In Uruguay? This app’s not for you.

We bought a Kindle Fire from Amazon. Turns out to be useless for much more than reading books, but that’s OK because it’s good for that. And it promises more, like Android apps you can download for free.

It occurred that it might be useful to have a little note-taking app on the Kindle. You know, waiting for 50 people in front of you at the bank, reading a book, get an idea…. You can find plenty of free note-taking apps ready to download. So I tried.

It told me it couldn’t download because I didn’t have a credit card on file (which I do), then it wouldn’t allow me to enter a credit card.

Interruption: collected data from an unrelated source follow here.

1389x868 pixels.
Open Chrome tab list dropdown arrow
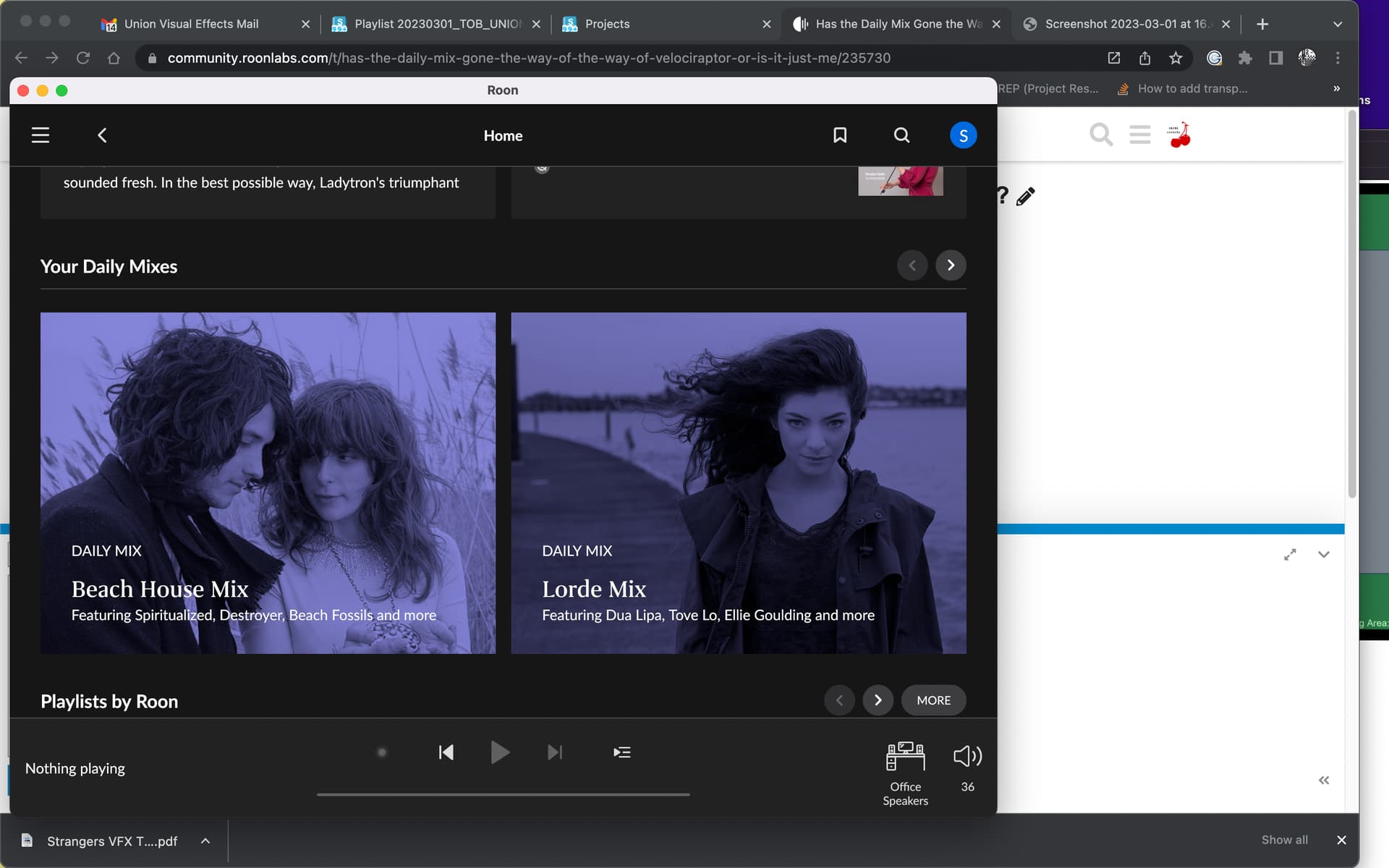coord(1337,24)
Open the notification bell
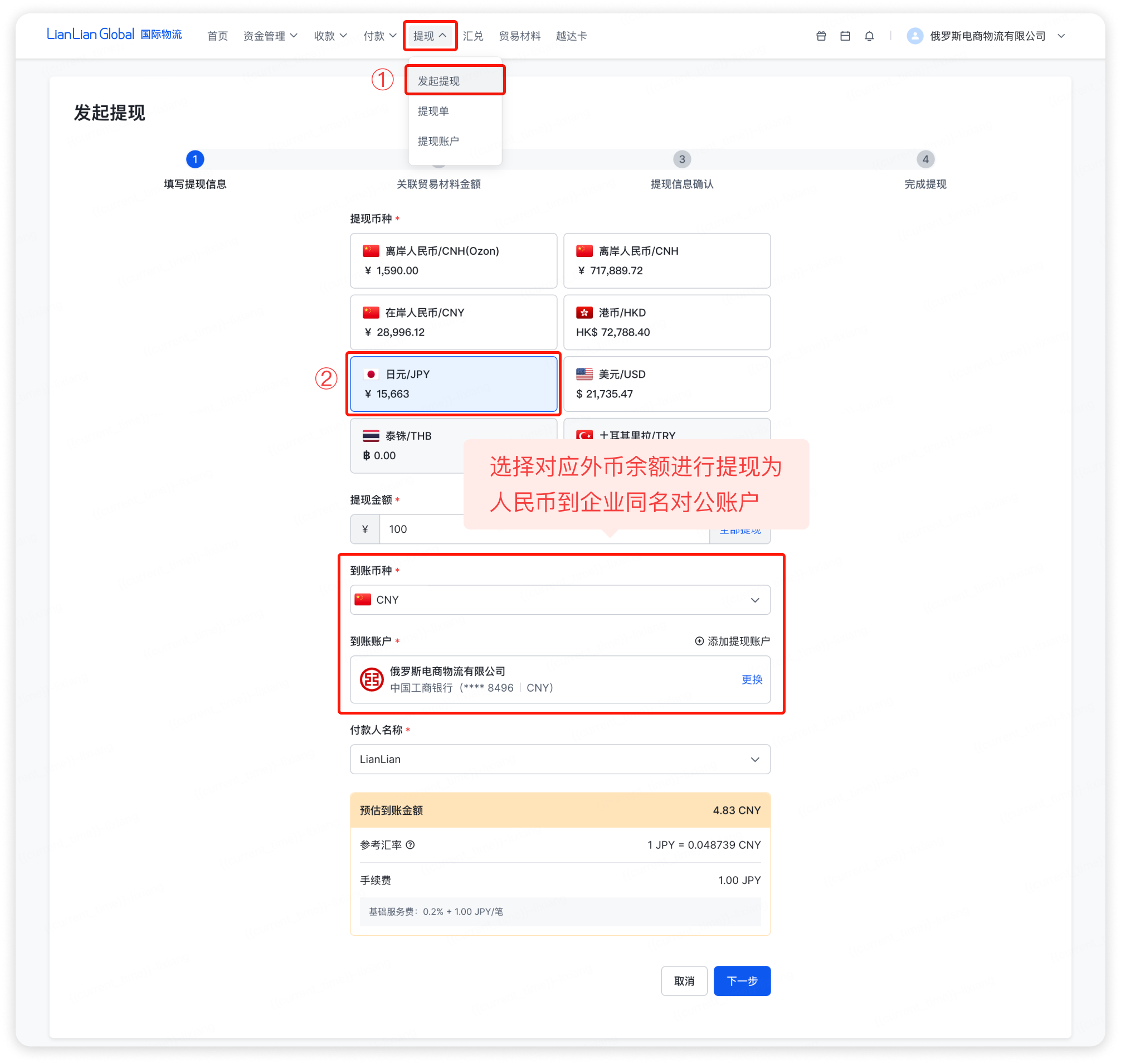1121x1064 pixels. [869, 36]
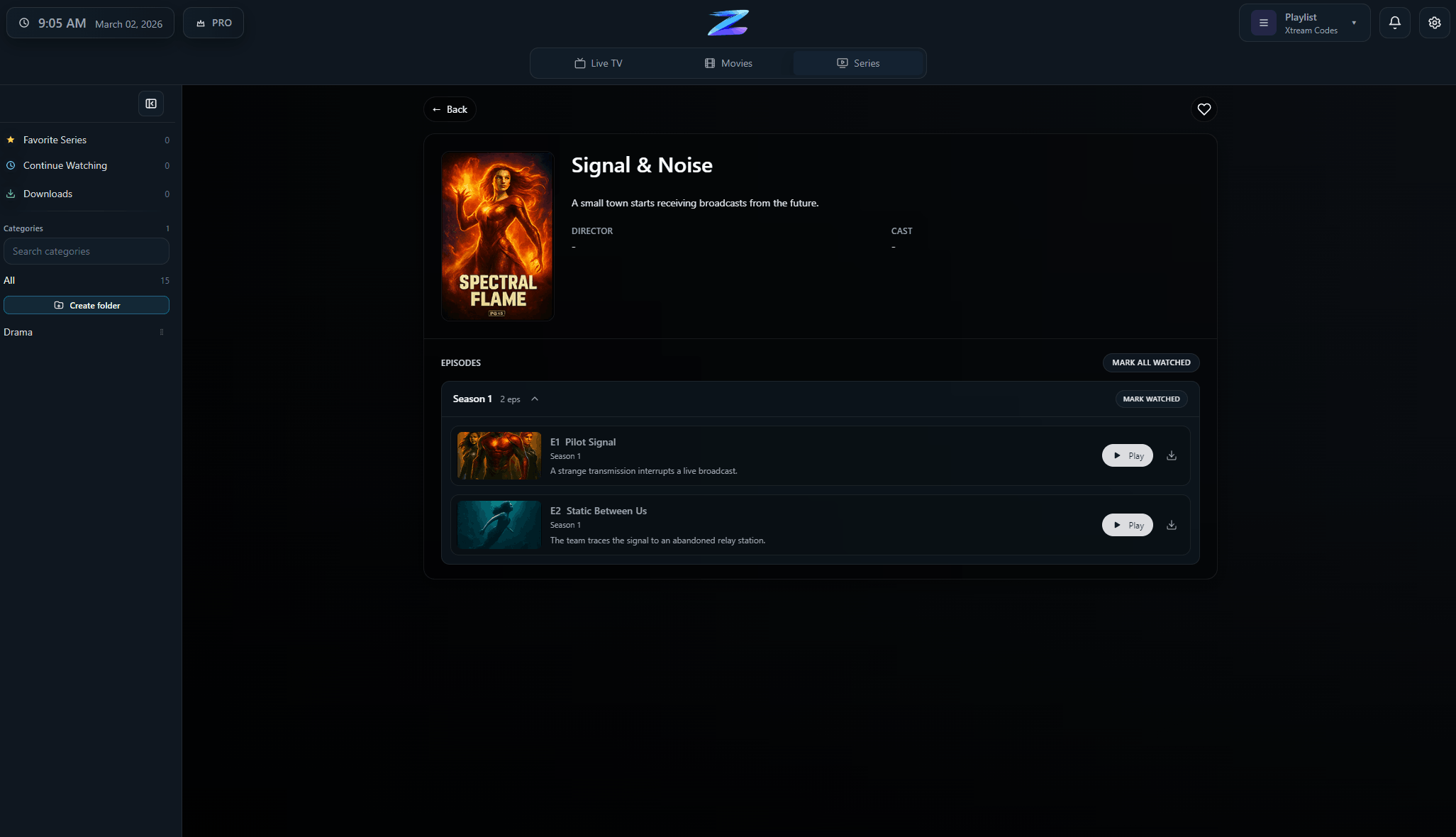The image size is (1456, 837).
Task: Open the Playlist Xtream Codes dropdown
Action: [x=1304, y=23]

So I tried on the computer – sorry, the Amazon app store said, your region can’t buy apps from us. No problem; logged in through a USA VPN, only to find it wouldn’t accept a cookie that Amazon requires.

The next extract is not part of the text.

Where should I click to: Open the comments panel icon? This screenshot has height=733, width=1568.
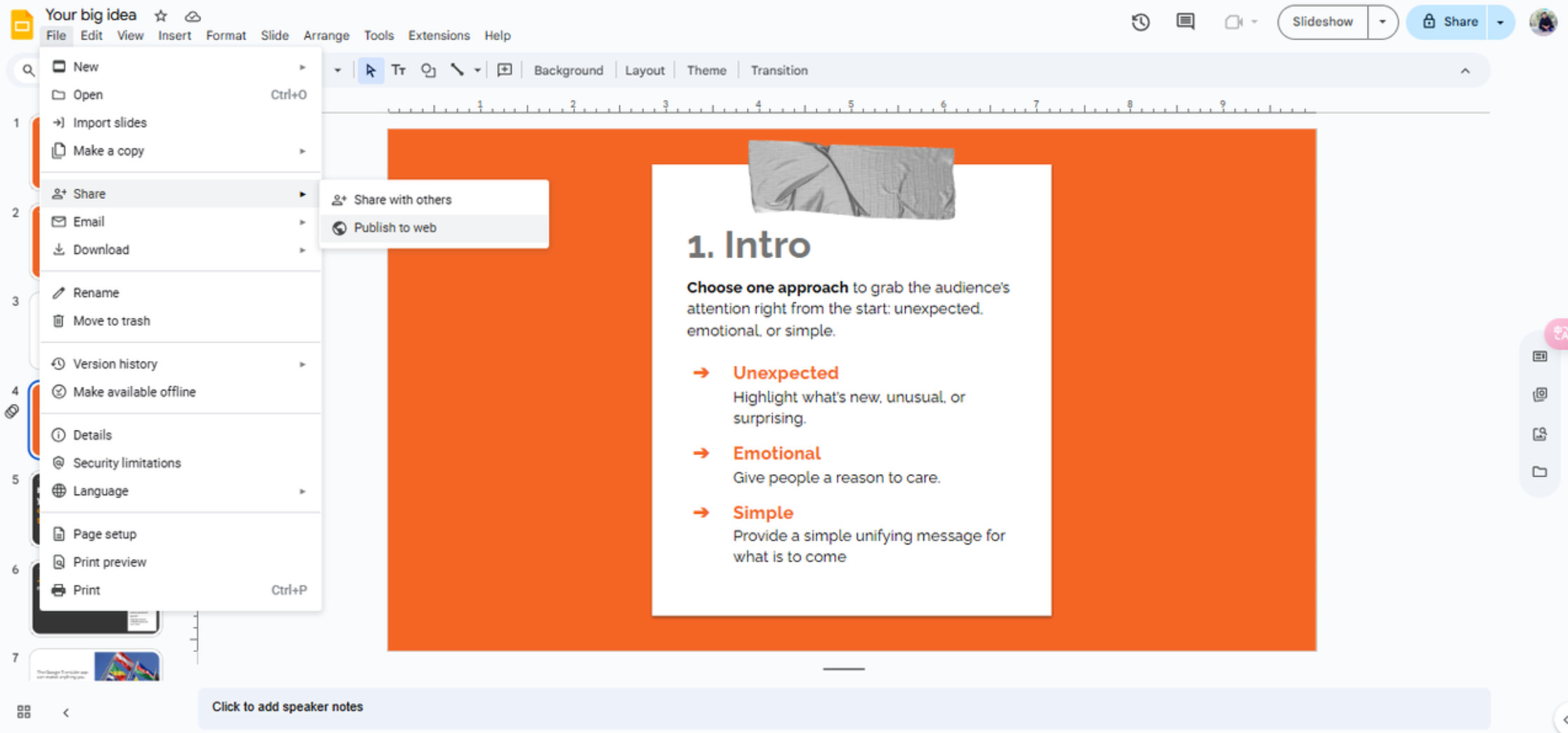pyautogui.click(x=1184, y=22)
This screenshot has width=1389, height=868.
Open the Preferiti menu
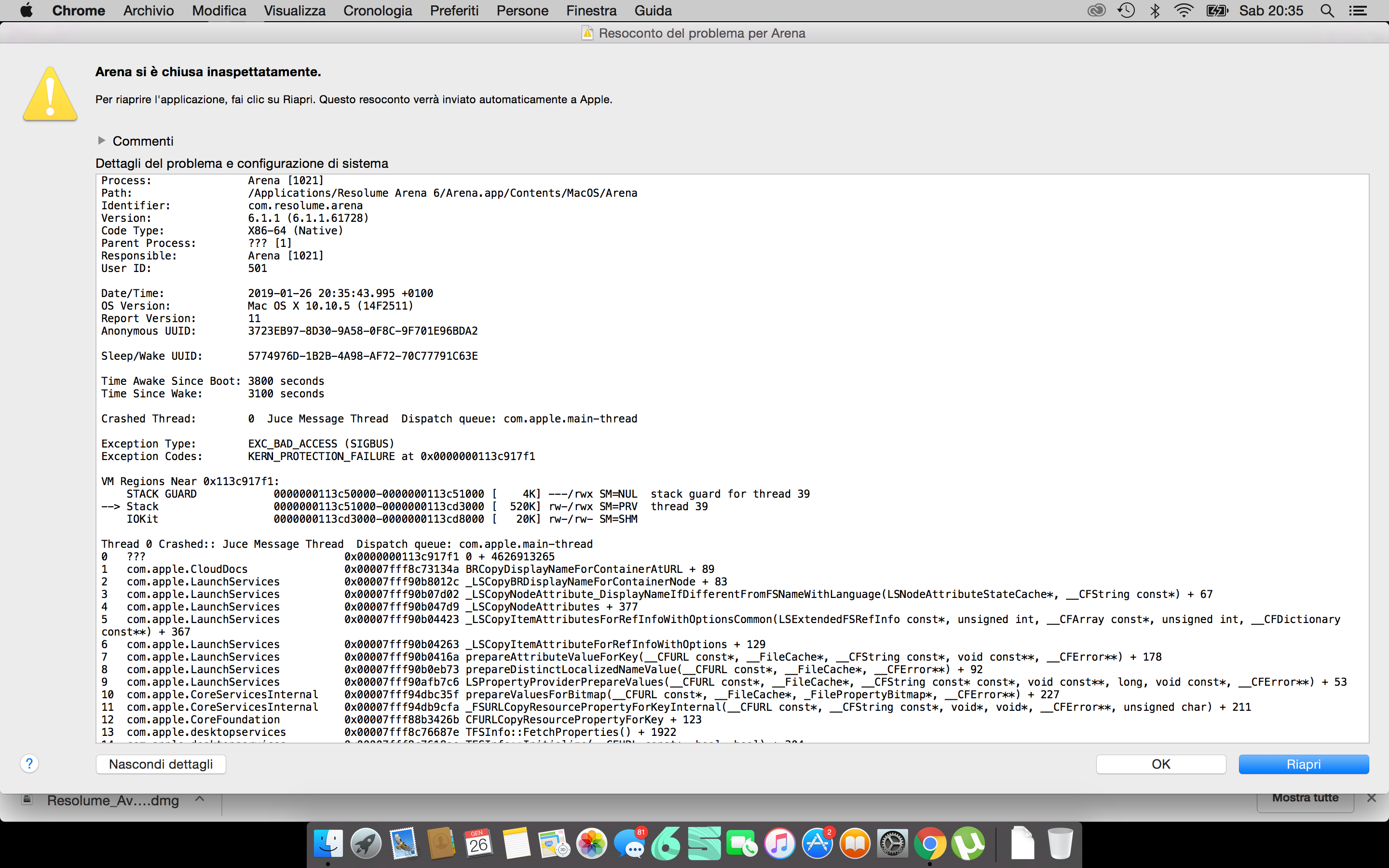[453, 10]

So where to find Android apps? Google! Alas, Google and Amazon do not play together – the Amazon Kindle is sort of a bastardized Android device, and to keep the price low they didn’t get a Google license.

So this morning I delved into a murky world of Android dead-ends and non-starters, rapidly realizing it was not the best use of my time.

The original note-taking app

And realizing as well that I already have a perfectly functional note-taking app. That even works when the Kindle’s battery is dead.

Will kill for food

All my life, so disconnected with the meat part of my food supply that I’d never killed anything other than a fish to eat. Yesterday changed that. The three boys of friends’ seven suckling pigs were destined for the parrilla.

Click (or don’t) to enlarge images.

These three pigs brought their total to five so far. With experience and other adults the process went faster – but still very time-consuming. Removing the bristles is a lot of work.

Fresh pig ears and tails for the puppy.

From anus to windpipe, everything must go. Weird at first; by the third, I was used to it.

Liver and heart examined by kids. Quite an education.

Go figure

A couple came by our house last night. We’d never met them before. They’ve been vacationing here for two weeks. They’re opening a restaurant in March. They invited us for the opening. Their restaurant is in Rosario, 700 km from here.

36 Million people live in Argentina, over 15 million of them in Buenos Aires province. A million live in Rosario. We’ve been to Rosario before, but only for an hour-long bus tour dinner stop.

The only other in-country Argentinians we know both live in Rosario. One is their business partner Susana, who we know from Mexico. The other is Keri, who we met years ago in Buenos Aires – through friends in Hawaii.

We’ll probably go.

Data zen

Before we left the U.S. in a pickup truck, I scanned my letters to my parents from the 70s and 80s, carefully saved by my mother, and got rid of a small pile of paper. A few months ago, I turned those megabytes of scans into one 86 kb text file (and for the first time actually read the letters again – some useful insights).

Tracking book production for the last several years, I have accumulated 14.7 megabytes of documents. All jobs are complete, and paid for, and I realized I only care to preserve four bits of data: date, quantity, item, supplier. Which fits in a text file of 3,653 bytes.

Instead of five or six minutes, I can’t even blink in the time it takes to back up that information to a server halfway around the world.

Back to the future: text files.

When thinking fails

I spend an afternoon learning, at a business that deals in renewable energy installations: solar, wind, sunflower biofuel, deep and shallow earth climate control, 10:1 efficient LED lighting. New ideas. Stimulating.

My mind boggles, wanders, speculates, contemplates the most energy-hogging device we own. How much solar and wind energy, I wonder, would it take to power our electric clothes drier?